*REQUIRED WORK*:
Retype every line from the top of the entries down to the one with "Open the Services page icon", both included, and skip the pictures.

*EXCERPTED DATA*:
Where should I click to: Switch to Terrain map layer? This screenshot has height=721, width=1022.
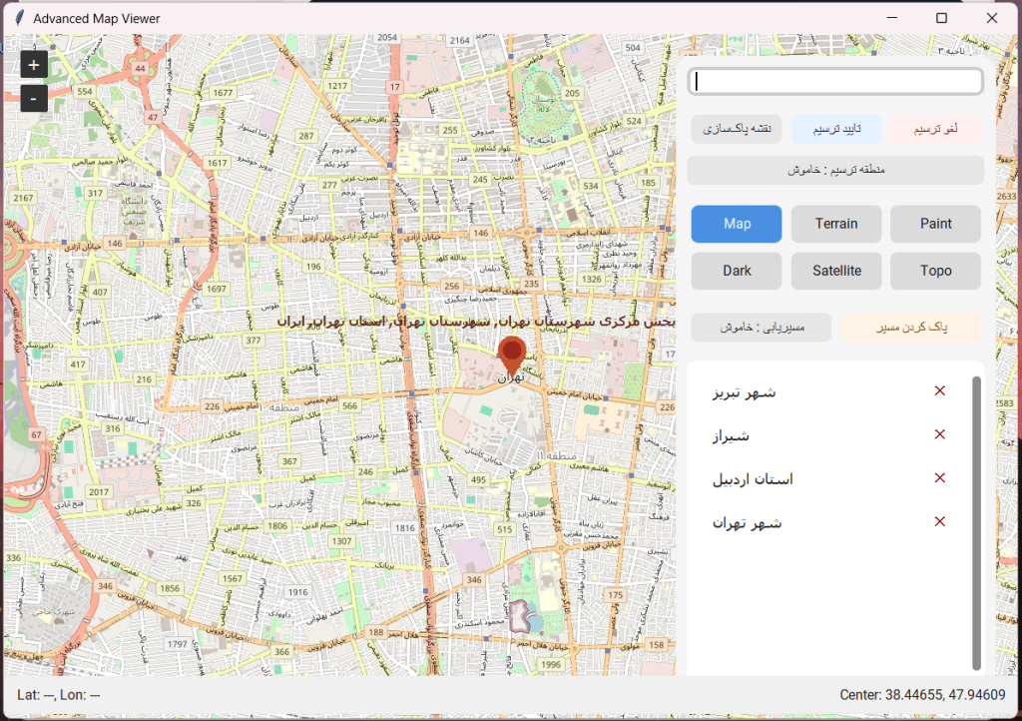click(x=836, y=224)
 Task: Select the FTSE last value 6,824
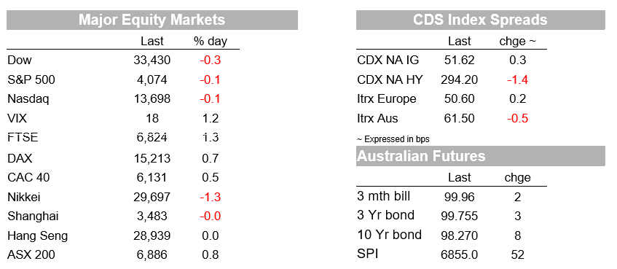pos(152,138)
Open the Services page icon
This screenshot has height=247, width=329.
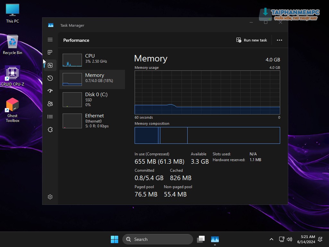pyautogui.click(x=50, y=130)
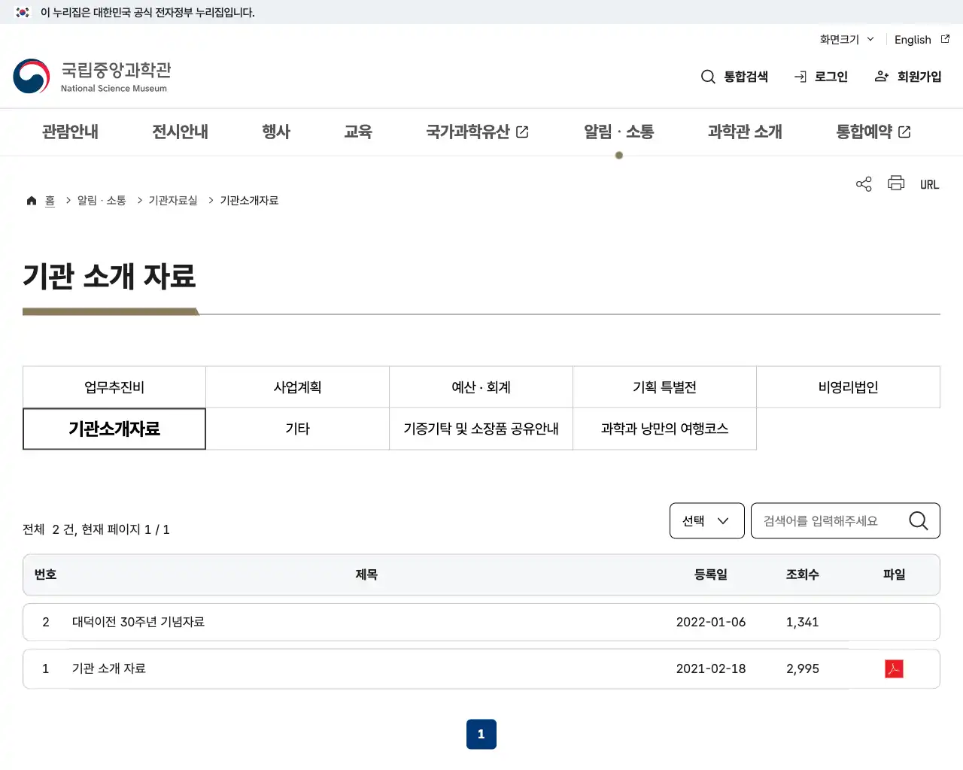The width and height of the screenshot is (963, 770).
Task: Open the 대덕이전 30주년 기념자료 post
Action: click(138, 622)
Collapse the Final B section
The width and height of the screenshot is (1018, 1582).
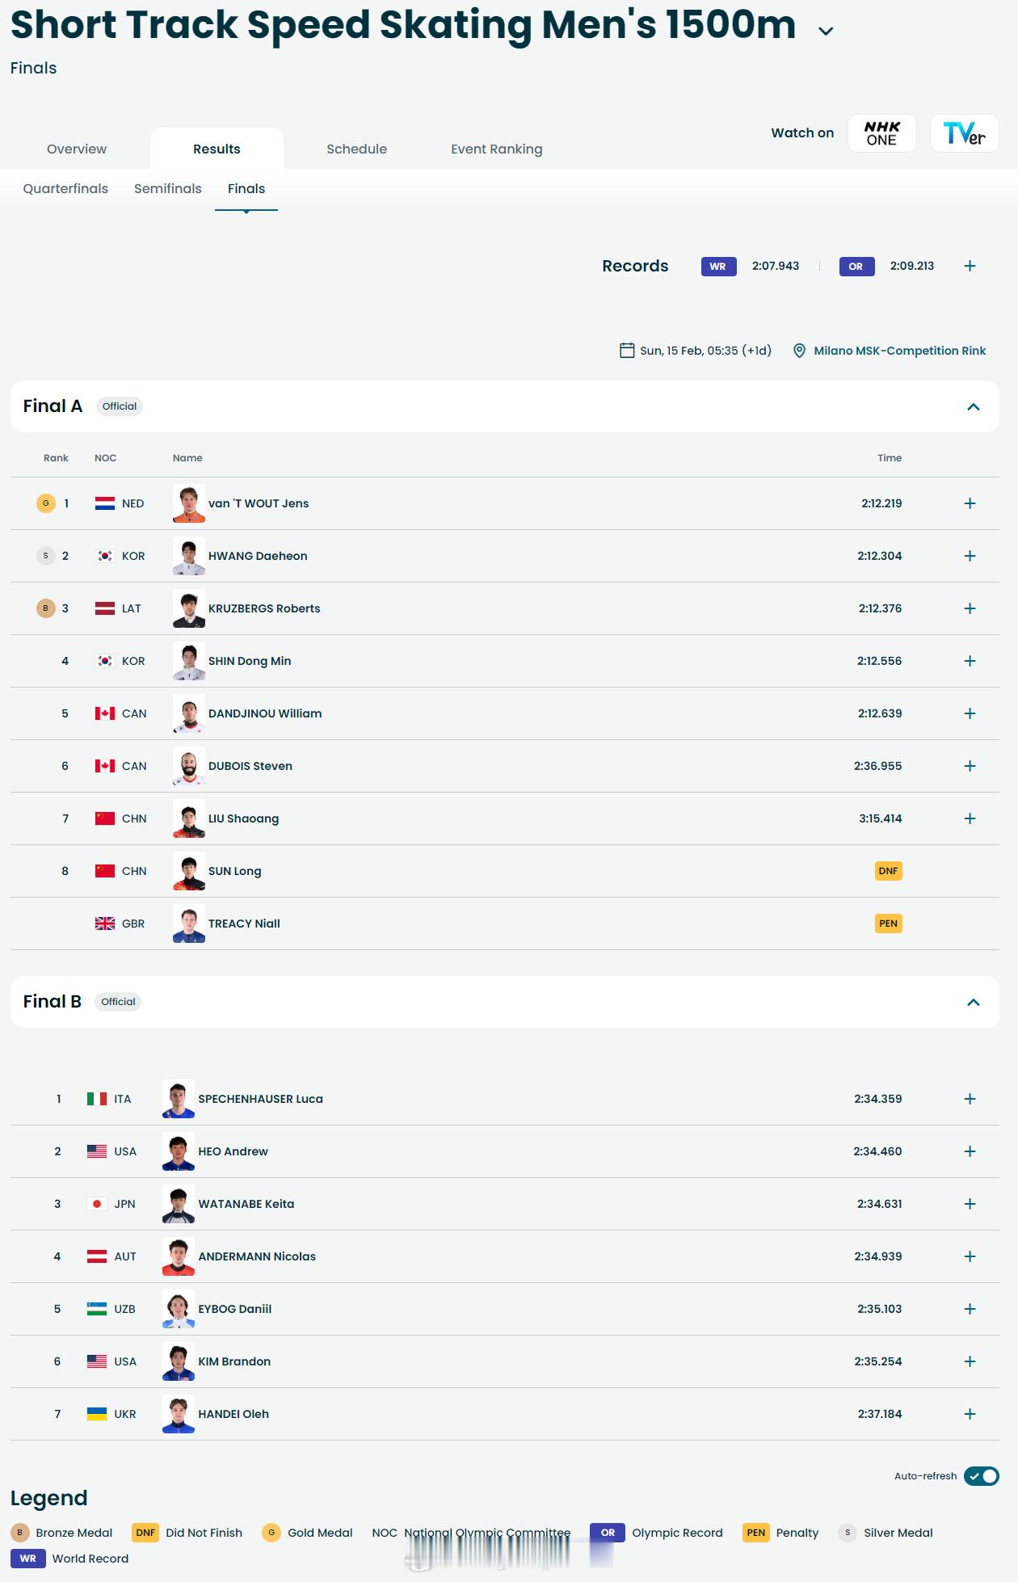coord(973,1002)
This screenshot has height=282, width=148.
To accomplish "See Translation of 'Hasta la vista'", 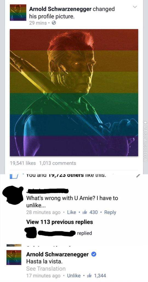I will (x=46, y=269).
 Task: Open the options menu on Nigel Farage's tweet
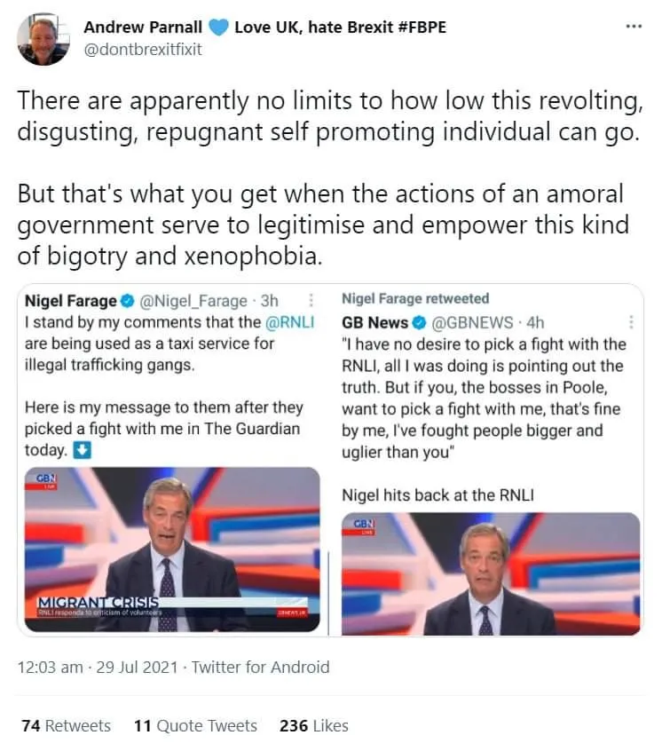pyautogui.click(x=311, y=301)
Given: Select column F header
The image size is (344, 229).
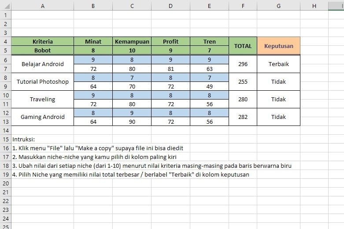Looking at the screenshot, I should (243, 6).
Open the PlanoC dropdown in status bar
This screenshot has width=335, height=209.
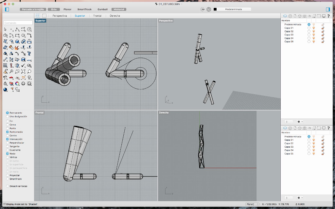[252, 204]
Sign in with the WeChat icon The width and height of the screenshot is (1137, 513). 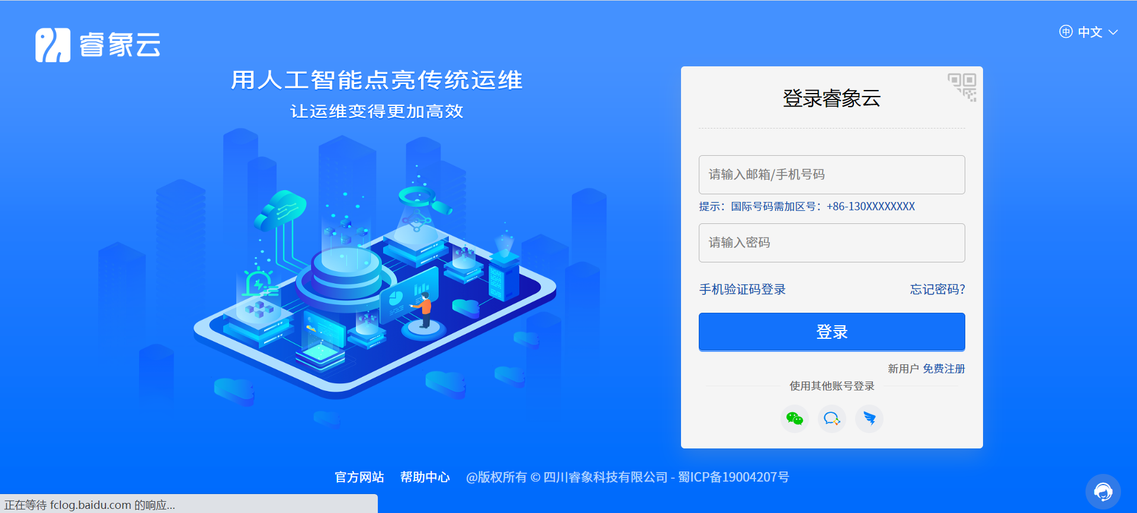click(x=795, y=419)
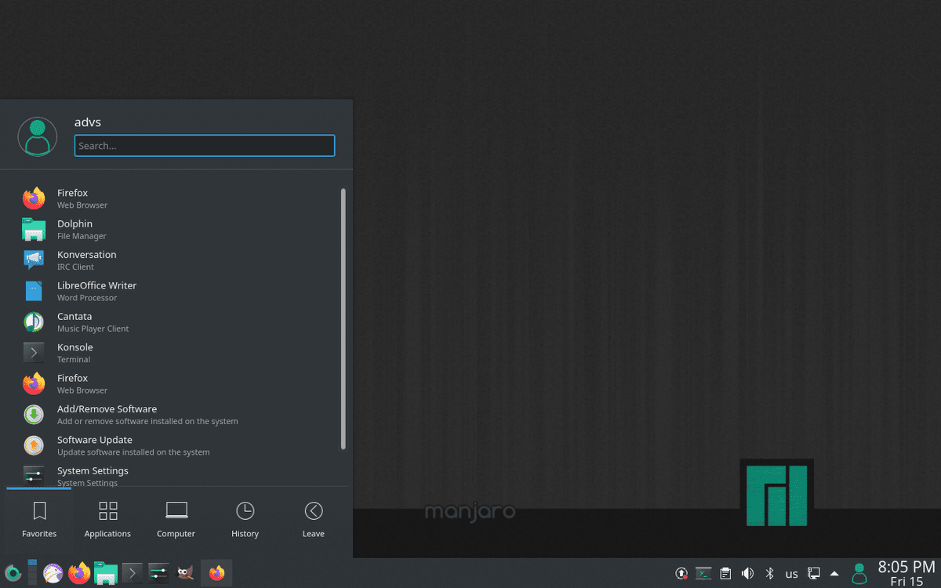Image resolution: width=941 pixels, height=588 pixels.
Task: Open the History tab
Action: click(x=245, y=520)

*RESPONSE AREA*:
Where should I click to: Switch to Terrain map layer? This screenshot has height=721, width=1022.
click(x=836, y=224)
 Task: Select the FTSE last value 6,824
pos(152,138)
Open the Services page icon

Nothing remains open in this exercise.